Alba Berlin Takım Analizi: Efsanenin Son Demleri

20/Eyl/20 14:32 Eylül 20, 2020

admin69

20/Eyl/20 14:32

Eurohoops.net

Eurohoops Fırın, EuroLeague takımlarını sezon başlamadan analiz ettiği yazı dizisine ALBA Berlin’le devam ediyor.

By Semih Altınbaş / info@eurohoops.net

Çok bekledik. Mart ayından beri Türkiye’de ve EuroLeague’de basketbol oynanmadı. Basketboldan daha uzun süre uzak kaldığımız bir dönem olmuş muydu?

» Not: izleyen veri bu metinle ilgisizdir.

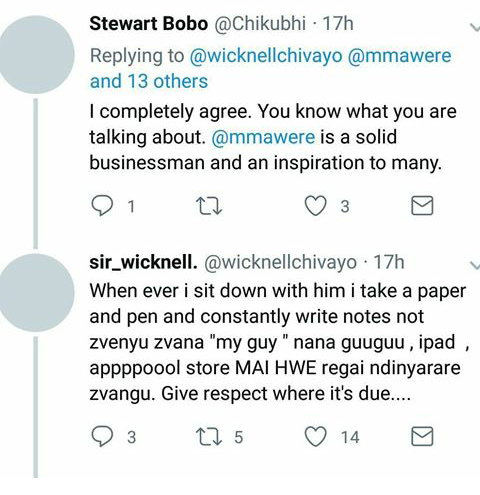Reply to Stewart Bobo's tweet
This screenshot has width=480, height=495.
click(x=102, y=206)
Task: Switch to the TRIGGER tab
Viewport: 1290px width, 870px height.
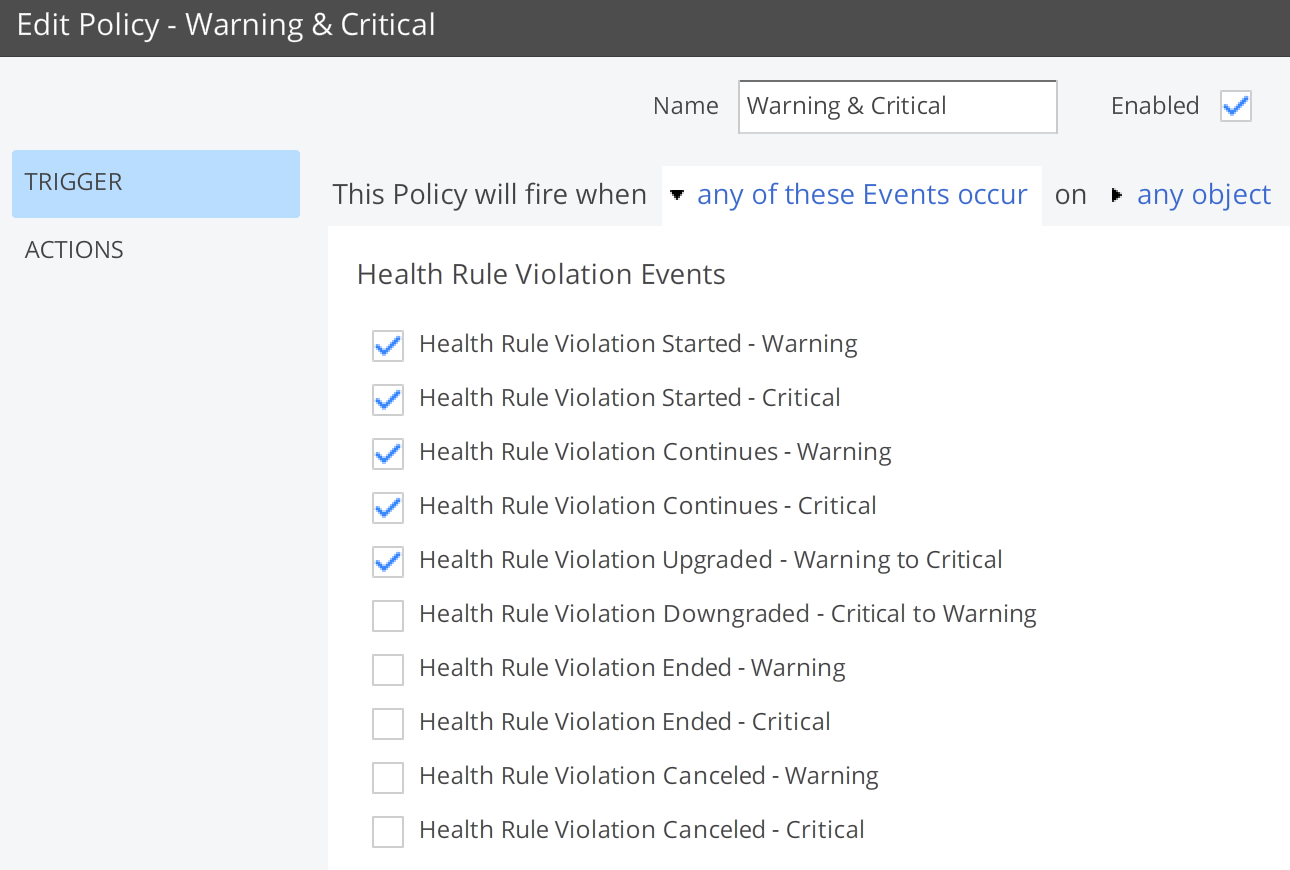Action: 156,183
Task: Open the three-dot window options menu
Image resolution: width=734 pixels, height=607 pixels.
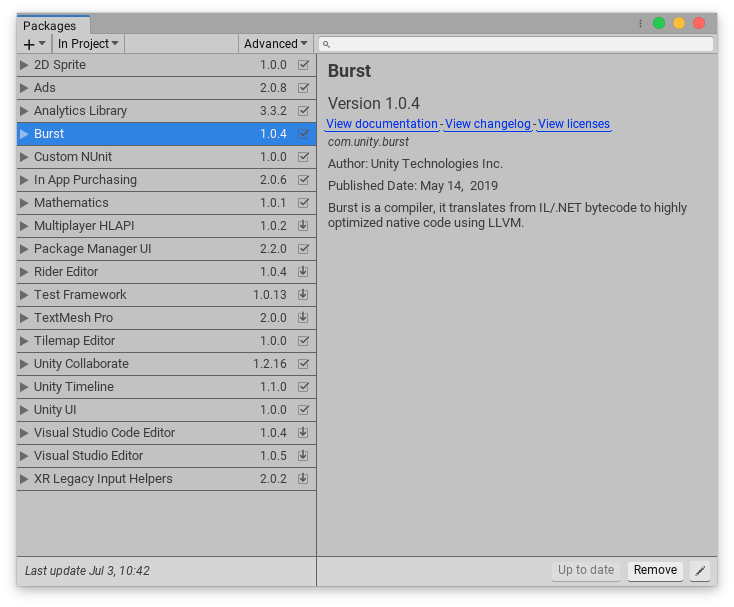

Maçlarına devam eden yerel ligler oldu ancak kıtanın en büyük uluslararası spor müsabakaları iptal edildiği zaman kendinizi iyi hissetmeniz ve spora doymanız pek mümkün olmuyor. Hele ki, EuroLeague gibi bir tutkudan uzak kalınca…

Ancak hasret sona erdi! Turkish Airlines EuroLeague, ekim ayı itibarıyla hayatlarımıza yeniden giriş yapıyor.

Bu heyecan ve coşkuyla Eurohoops Fırın olarak bir sezon öncesi klasiğimiz olan takım analizlerini yayınlamaya başladık.

İlk duraklarımız Olimpia Milano, Zenit, Valencia, Olympiacos ve LDLC ASVEL’di, şimdiyse Alba Berlin’e gidiyoruz!

Olimpia Milano Takım Analizi: Süper Güçlere Yaraşır Yapılanma

Zenit St. Petersburg Takım Analizi: İkinci Şanslar Nasıl Değerlendirilmeli?

Valencia Takım Analizi: Yeni Hedefleri Yeni Transferler mi Şekillendirecek?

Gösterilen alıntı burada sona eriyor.